Von Frank-Oliver Docter
Viele Paare warten jahrelang erfolglos auf Nachwuchs. Die Ursachen der Unfruchtbarkeit können jedoch häufig nicht ermittelt werden. Denn manches liegt noch im Dunkeln. Wie etwa die Rolle, die so genannte Sulfatierte Steroidhormone bei Reproduktionsvorgängen innerhalb der Zelle spielen. Dies genauer untersuchen möchten nun die Gießener Experten, die einer von der Deutschen Forschungsgemeinschaft (DFG) an der Justus-Liebig-Universität (JLU) mit 1,1 Millionen Euro geförderten neuen Forschergruppe angehören.
Auf zunächst drei Jahre angelegt, sind darin fünf interdisziplinäre Teilprojekte an den Fachbereichen Veterinärmedizin und (Human-)Medizin in Gießen sowie eines am Institut für Biochemie der Universität des Saarlandes vereinigt. Sie ist dabei eine von derzeit nur zehn Forschergruppen, mit denen die DFG bundesweit die ortsübergreifende Kooperation von Wissenschaftlern intensiviert – mit dem Ziel, neue Arbeitsrichtungen zu etablieren.
Speziesübergreifend und Organübergreifend
Während die Bedeutung sulfatierter Steroide für die Vorgänge innerhalb der weiblichen Plazenta und das Wachstum hormonabhängiger Brustkarzinome gut erforscht ist, ist sie im Falle der Reproduktionsprozesse beim Menschen wie auch Haussäugern nahezu unbekannt. „Wir betreiben hier Grundlagenforschung“, sagt Gruppensprecher Prof. Martin Bergmann vom Institut für Veterinär-Anatomie, -Histologie und -Embryologie.
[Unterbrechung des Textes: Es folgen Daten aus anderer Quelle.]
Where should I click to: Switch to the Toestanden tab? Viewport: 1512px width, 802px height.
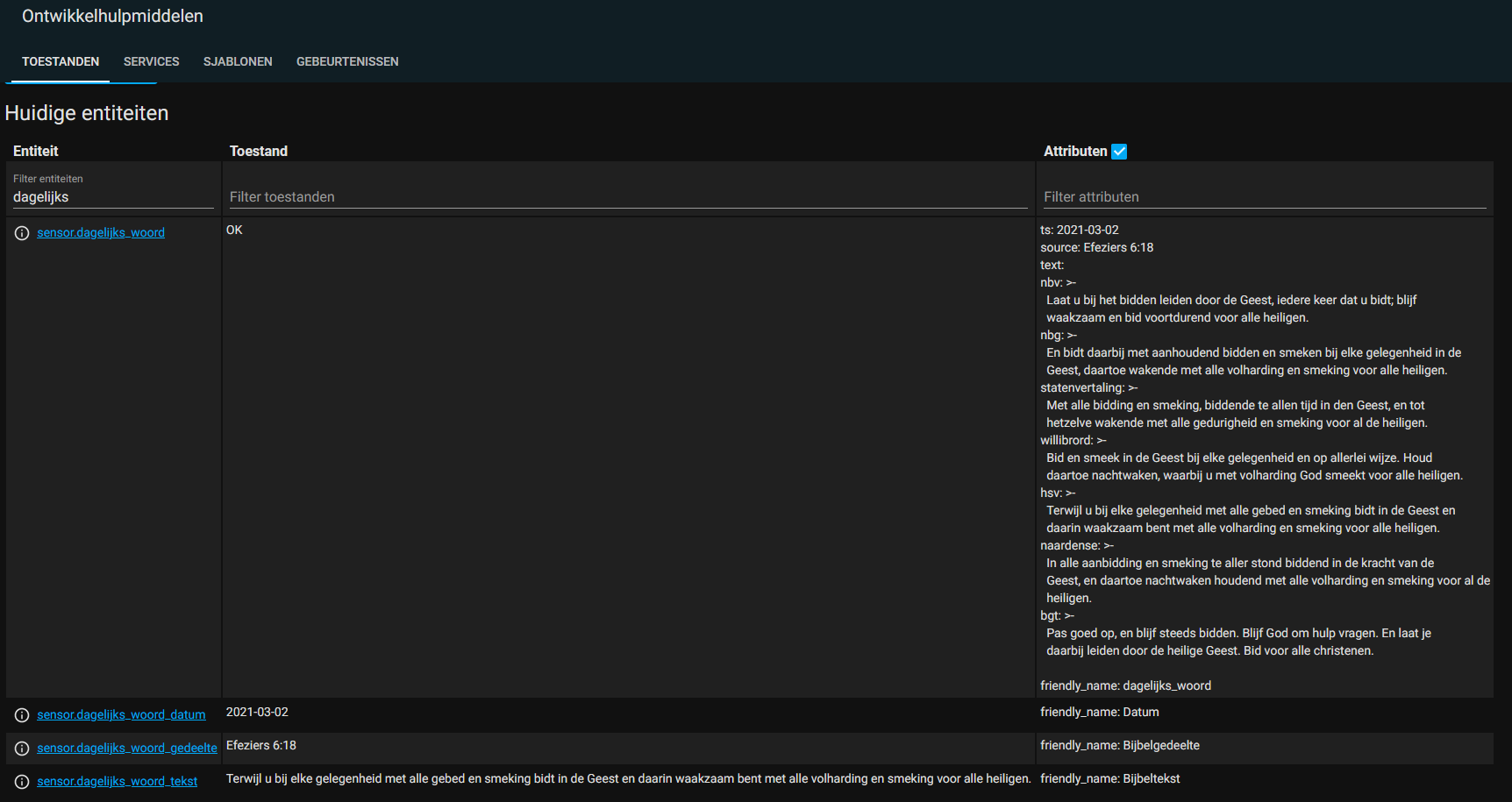[61, 61]
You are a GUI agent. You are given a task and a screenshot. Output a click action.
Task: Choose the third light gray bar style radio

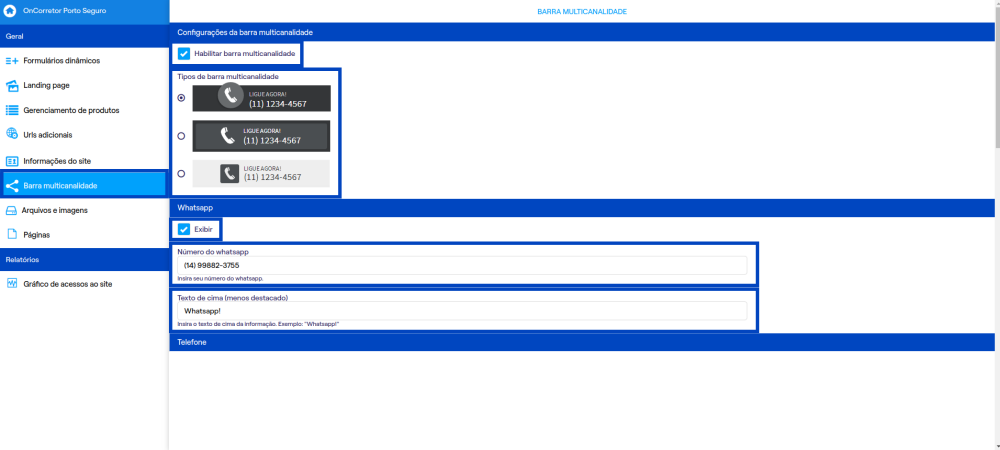pos(181,173)
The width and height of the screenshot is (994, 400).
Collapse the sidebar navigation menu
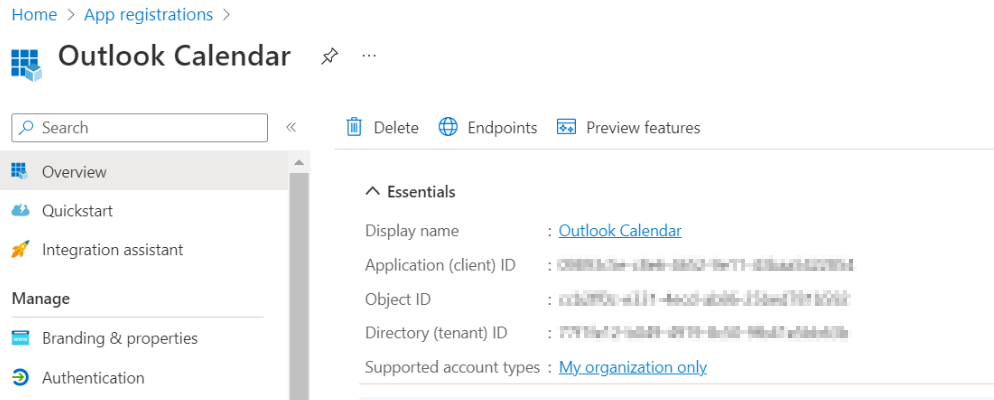[291, 127]
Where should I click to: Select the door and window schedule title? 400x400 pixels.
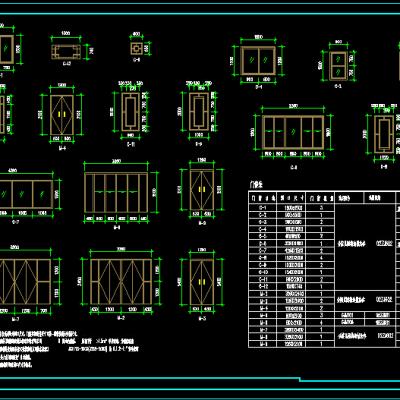click(256, 184)
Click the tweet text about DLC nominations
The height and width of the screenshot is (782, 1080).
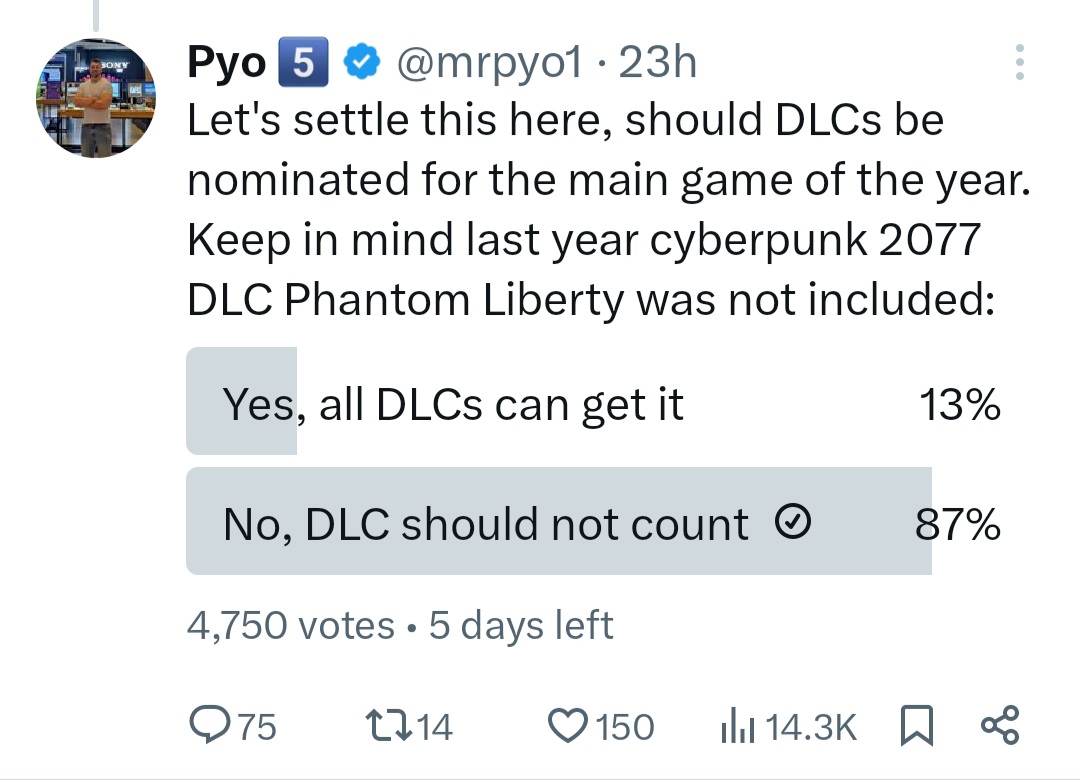tap(609, 209)
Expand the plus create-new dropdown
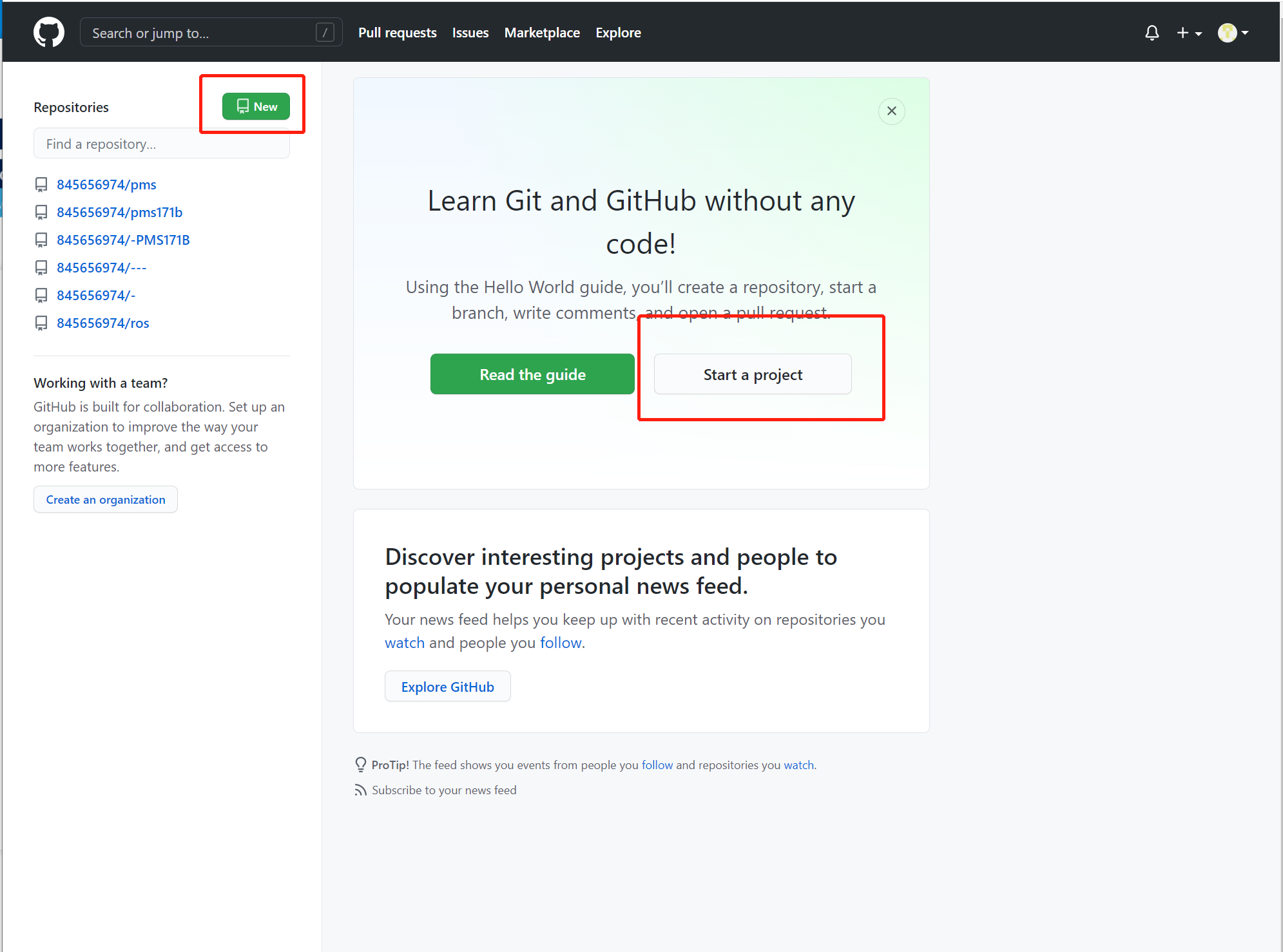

Sowohl speziesübergreifend als auch organübergreifend wolle man daher untersuchen, welche Wirkung diese speziellen, mit dem chemischen Element Schwefel versetzten Sexualsteroide auf das gesamte System ausüben.
Die Kombination der hieran beteiligten Fachdisziplinen sei laut Gruppenkoordinator Prof. Joachim Geyer in dieser Form bislang „international einzigartig“. Im Fokus stehen die Vorgänge im Hoden bei Mensch, Eber und Maus sowie der Humanplazenta, an denen sulfatierte Steroide beteiligt sind, wie der am Institut für Pharmakologie und Toxikologie tätige Wissenschaftler ausführte.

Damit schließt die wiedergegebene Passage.